(PROVIDED ENTRIES Opens)

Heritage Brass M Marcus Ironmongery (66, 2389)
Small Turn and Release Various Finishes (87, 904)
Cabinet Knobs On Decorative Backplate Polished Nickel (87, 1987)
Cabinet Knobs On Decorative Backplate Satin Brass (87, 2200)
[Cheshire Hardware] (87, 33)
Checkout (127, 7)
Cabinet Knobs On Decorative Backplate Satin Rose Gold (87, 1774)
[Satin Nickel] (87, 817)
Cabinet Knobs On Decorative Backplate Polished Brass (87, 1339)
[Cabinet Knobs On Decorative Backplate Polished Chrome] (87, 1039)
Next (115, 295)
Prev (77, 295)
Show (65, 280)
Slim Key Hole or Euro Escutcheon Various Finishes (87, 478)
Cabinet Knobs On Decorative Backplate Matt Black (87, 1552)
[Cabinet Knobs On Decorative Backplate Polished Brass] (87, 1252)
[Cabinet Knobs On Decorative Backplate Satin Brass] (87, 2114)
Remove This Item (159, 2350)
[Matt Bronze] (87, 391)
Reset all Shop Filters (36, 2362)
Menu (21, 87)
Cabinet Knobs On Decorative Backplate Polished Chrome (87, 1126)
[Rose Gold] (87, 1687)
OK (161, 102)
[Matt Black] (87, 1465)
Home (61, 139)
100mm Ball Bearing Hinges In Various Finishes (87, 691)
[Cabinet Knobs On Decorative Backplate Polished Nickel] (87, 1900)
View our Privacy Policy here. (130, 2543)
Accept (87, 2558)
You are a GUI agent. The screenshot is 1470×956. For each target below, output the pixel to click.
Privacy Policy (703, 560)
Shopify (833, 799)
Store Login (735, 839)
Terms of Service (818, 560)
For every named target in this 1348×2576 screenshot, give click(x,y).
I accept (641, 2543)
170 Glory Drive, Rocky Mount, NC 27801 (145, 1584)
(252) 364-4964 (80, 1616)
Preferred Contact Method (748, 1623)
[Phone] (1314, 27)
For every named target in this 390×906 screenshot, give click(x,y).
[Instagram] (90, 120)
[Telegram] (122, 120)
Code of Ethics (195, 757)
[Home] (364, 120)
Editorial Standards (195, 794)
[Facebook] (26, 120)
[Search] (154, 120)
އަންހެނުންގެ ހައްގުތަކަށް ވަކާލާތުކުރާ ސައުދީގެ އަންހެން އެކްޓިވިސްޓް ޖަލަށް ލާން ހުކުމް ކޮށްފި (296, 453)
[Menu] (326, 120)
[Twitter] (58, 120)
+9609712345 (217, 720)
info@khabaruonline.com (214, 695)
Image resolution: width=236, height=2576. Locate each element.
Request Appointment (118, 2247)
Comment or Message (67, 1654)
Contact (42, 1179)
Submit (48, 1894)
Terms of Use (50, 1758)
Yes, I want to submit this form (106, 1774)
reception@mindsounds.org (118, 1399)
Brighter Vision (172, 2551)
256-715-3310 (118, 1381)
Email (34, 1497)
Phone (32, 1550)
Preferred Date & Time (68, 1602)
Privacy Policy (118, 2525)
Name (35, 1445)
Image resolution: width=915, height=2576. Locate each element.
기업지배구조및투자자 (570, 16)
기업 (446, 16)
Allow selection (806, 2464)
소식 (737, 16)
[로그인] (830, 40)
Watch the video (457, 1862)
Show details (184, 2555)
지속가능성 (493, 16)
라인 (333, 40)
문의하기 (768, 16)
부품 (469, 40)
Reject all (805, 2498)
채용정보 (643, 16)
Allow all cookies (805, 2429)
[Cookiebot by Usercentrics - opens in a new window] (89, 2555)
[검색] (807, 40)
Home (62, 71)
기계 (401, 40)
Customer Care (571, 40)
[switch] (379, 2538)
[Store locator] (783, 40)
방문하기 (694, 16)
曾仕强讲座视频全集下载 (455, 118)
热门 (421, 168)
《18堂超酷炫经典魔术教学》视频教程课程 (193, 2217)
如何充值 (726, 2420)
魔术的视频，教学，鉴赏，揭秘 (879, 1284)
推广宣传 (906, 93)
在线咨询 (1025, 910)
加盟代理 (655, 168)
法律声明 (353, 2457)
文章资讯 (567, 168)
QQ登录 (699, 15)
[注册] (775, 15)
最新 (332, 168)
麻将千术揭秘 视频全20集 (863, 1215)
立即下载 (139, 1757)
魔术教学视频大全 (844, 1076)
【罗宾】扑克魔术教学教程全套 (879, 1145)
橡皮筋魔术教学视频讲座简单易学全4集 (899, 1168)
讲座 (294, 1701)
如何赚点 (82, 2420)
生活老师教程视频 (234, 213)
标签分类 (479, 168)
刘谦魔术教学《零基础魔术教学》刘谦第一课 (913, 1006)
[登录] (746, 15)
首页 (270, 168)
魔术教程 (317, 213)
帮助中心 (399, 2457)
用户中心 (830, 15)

(PROVIDED ENTRIES Closes)

EXERCISE DETAILS:
Return each line above precisely as written.

ANSWER FOR THIS EXERCISE:
Heritage Brass M Marcus Ironmongery (66, 2389)
Small Turn and Release Various Finishes (87, 904)
Cabinet Knobs On Decorative Backplate Polished Nickel (87, 1987)
Cabinet Knobs On Decorative Backplate Satin Brass (87, 2200)
[Cheshire Hardware] (87, 33)
Checkout (127, 7)
Cabinet Knobs On Decorative Backplate Satin Rose Gold (87, 1774)
[Satin Nickel] (87, 817)
Cabinet Knobs On Decorative Backplate Polished Brass (87, 1339)
[Cabinet Knobs On Decorative Backplate Polished Chrome] (87, 1039)
Next (115, 295)
Prev (77, 295)
Show (65, 280)
Slim Key Hole or Euro Escutcheon Various Finishes (87, 478)
Cabinet Knobs On Decorative Backplate Matt Black (87, 1552)
[Cabinet Knobs On Decorative Backplate Polished Brass] (87, 1252)
[Cabinet Knobs On Decorative Backplate Satin Brass] (87, 2114)
Remove This Item (159, 2350)
[Matt Bronze] (87, 391)
Reset all Shop Filters (36, 2362)
Menu (21, 87)
Cabinet Knobs On Decorative Backplate Polished Chrome (87, 1126)
[Rose Gold] (87, 1687)
OK (161, 102)
[Matt Black] (87, 1465)
Home (61, 139)
100mm Ball Bearing Hinges In Various Finishes (87, 691)
[Cabinet Knobs On Decorative Backplate Polished Nickel] (87, 1900)
View our Privacy Policy here. (130, 2543)
Accept (87, 2558)
You are a GUI agent. The screenshot is 1470×956. For each target below, output the pixel to click.
Privacy Policy (703, 560)
Shopify (833, 799)
Store Login (735, 839)
Terms of Service (818, 560)
For every named target in this 1348×2576 screenshot, give click(x,y).
I accept (641, 2543)
170 Glory Drive, Rocky Mount, NC 27801 (145, 1584)
(252) 364-4964 (80, 1616)
Preferred Contact Method (748, 1623)
[Phone] (1314, 27)
For every named target in this 390×906 screenshot, give click(x,y).
[Instagram] (90, 120)
[Telegram] (122, 120)
Code of Ethics (195, 757)
[Home] (364, 120)
Editorial Standards (195, 794)
[Facebook] (26, 120)
[Search] (154, 120)
އަންހެނުންގެ ހައްގުތަކަށް ވަކާލާތުކުރާ ސައުދީގެ އަންހެން އެކްޓިވިސްޓް ޖަލަށް ލާން ހުކުމް ކޮށްފި (296, 453)
[Menu] (326, 120)
[Twitter] (58, 120)
+9609712345 (217, 720)
info@khabaruonline.com (214, 695)
Image resolution: width=236, height=2576. Locate each element.
Request Appointment (118, 2247)
Comment or Message (67, 1654)
Contact (42, 1179)
Submit (48, 1894)
Terms of Use (50, 1758)
Yes, I want to submit this form (106, 1774)
reception@mindsounds.org (118, 1399)
Brighter Vision (172, 2551)
256-715-3310 (118, 1381)
Email (34, 1497)
Phone (32, 1550)
Preferred Date & Time (68, 1602)
Privacy Policy (118, 2525)
Name (35, 1445)
Image resolution: width=915, height=2576. Locate each element.
기업지배구조및투자자 (570, 16)
기업 (446, 16)
Allow selection (806, 2464)
소식 (737, 16)
[로그인] (830, 40)
Watch the video (457, 1862)
Show details (184, 2555)
지속가능성 (493, 16)
라인 (333, 40)
문의하기 (768, 16)
부품 (469, 40)
Reject all (805, 2498)
채용정보 (643, 16)
Allow all cookies (805, 2429)
[Cookiebot by Usercentrics - opens in a new window] (89, 2555)
[검색] (807, 40)
Home (62, 71)
기계 (401, 40)
Customer Care (571, 40)
[switch] (379, 2538)
[Store locator] (783, 40)
방문하기 (694, 16)
曾仕强讲座视频全集下载 (455, 118)
热门 (421, 168)
《18堂超酷炫经典魔术教学》视频教程课程 (193, 2217)
如何充值 (726, 2420)
魔术的视频，教学，鉴赏，揭秘 (879, 1284)
推广宣传 (906, 93)
在线咨询 (1025, 910)
加盟代理 (655, 168)
法律声明 (353, 2457)
文章资讯 (567, 168)
QQ登录 (699, 15)
[注册] (775, 15)
最新 (332, 168)
麻将千术揭秘 视频全20集 (863, 1215)
立即下载 (139, 1757)
魔术教学视频大全 (844, 1076)
【罗宾】扑克魔术教学教程全套 (879, 1145)
橡皮筋魔术教学视频讲座简单易学全4集 (899, 1168)
讲座 (294, 1701)
如何赚点 (82, 2420)
生活老师教程视频 (234, 213)
标签分类 (479, 168)
刘谦魔术教学《零基础魔术教学》刘谦第一课 (913, 1006)
[登录] (746, 15)
首页 (270, 168)
魔术教程 (317, 213)
帮助中心 (399, 2457)
用户中心 (830, 15)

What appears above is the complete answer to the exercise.